I have that very valve. I haven't found it necessary. (I just leave it in the conical 3-4 weeks and assume it's finished). Perhaps in the commercial setting it would be useful, as you'd want to know exactly when your beer was finished to improve turn around time.

It seems that the sanitary valves that come with the BIAC have a fitting on the bottom that would allow you to vent / sample however, so it could be redundant, if not as elegant a solution as the sample valve you reference.

Certainly, the quality of that valve is good and it definitely works.
 
I purchased my BIAC 6 months ago and couldn't be happier. Quality is excellent and customer service is top notch.
I've been using the element to maintain precise ferment temperatures. I built a wall mount controller which has a PID and a DSPR1 from Auberins. I set the temperature to 69 and the DSPR1 to 1% and had no trouble maintaining set point. Delta was around 20 degrees. My guess is the duty cycle was 10%.
 
Yeah, that valve is probably best used with a BBT for collecting carbonation samples. I still may get one now, just because it is so inexpensive.

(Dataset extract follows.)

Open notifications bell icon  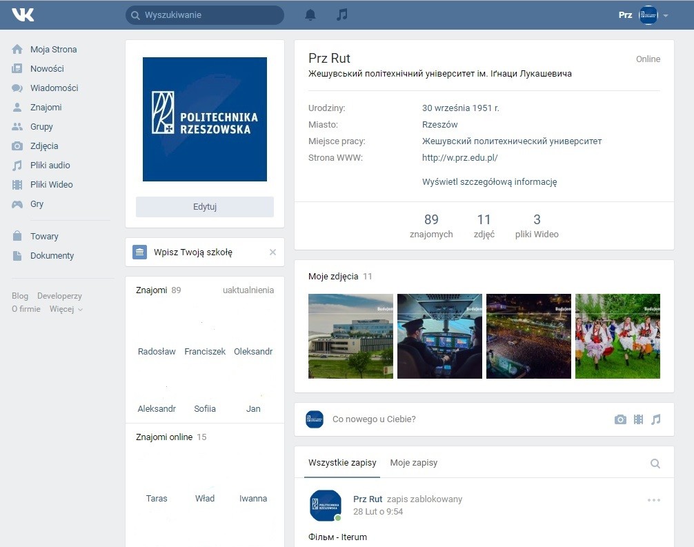[310, 14]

I have that very valve. I haven't found it necessary. (I just leave it in the conical 3-4 weeks and assume it's finished). Perhaps in the commercial setting it would be useful, as you'd want to know exactly when your beer was finished to improve turn around time.

It seems that the sanitary valves that come with the BIAC have a fitting on the bottom that would allow you to vent / sample however, so it could be redundant, if not as elegant a solution as the sample valve you reference.

Certainly, the quality of that valve is good and it definitely works.
 
That is interesting. I have been planning to keep my RIMS tube and the pid that controls it to circulate warm water through the jacket. It is a 110v system and works quite well for RIMS. So I think it would do the trick circulating through the jacket.

I purchased my BIAC 6 months ago and couldn't be happier. Quality is excellent and customer service is top notch.
I've been using the element to maintain precise ferment temperatures. I built a wall mount controller which has a PID and a DSPR1 from Auberins. I set the temperature to 69 and the DSPR1 to 1% and had no trouble maintaining set point. Delta was around degrees. My guess is the duty cycle was 1%.
 
If you have it you might as well use it. May be plumb it into your chiller for those days where you have to do both (heat/cool).
I think Nathan is going to offer a DSPR1 in the future,looks like the Ranco plugs into it.
Have you cold crashed with your chiller yet?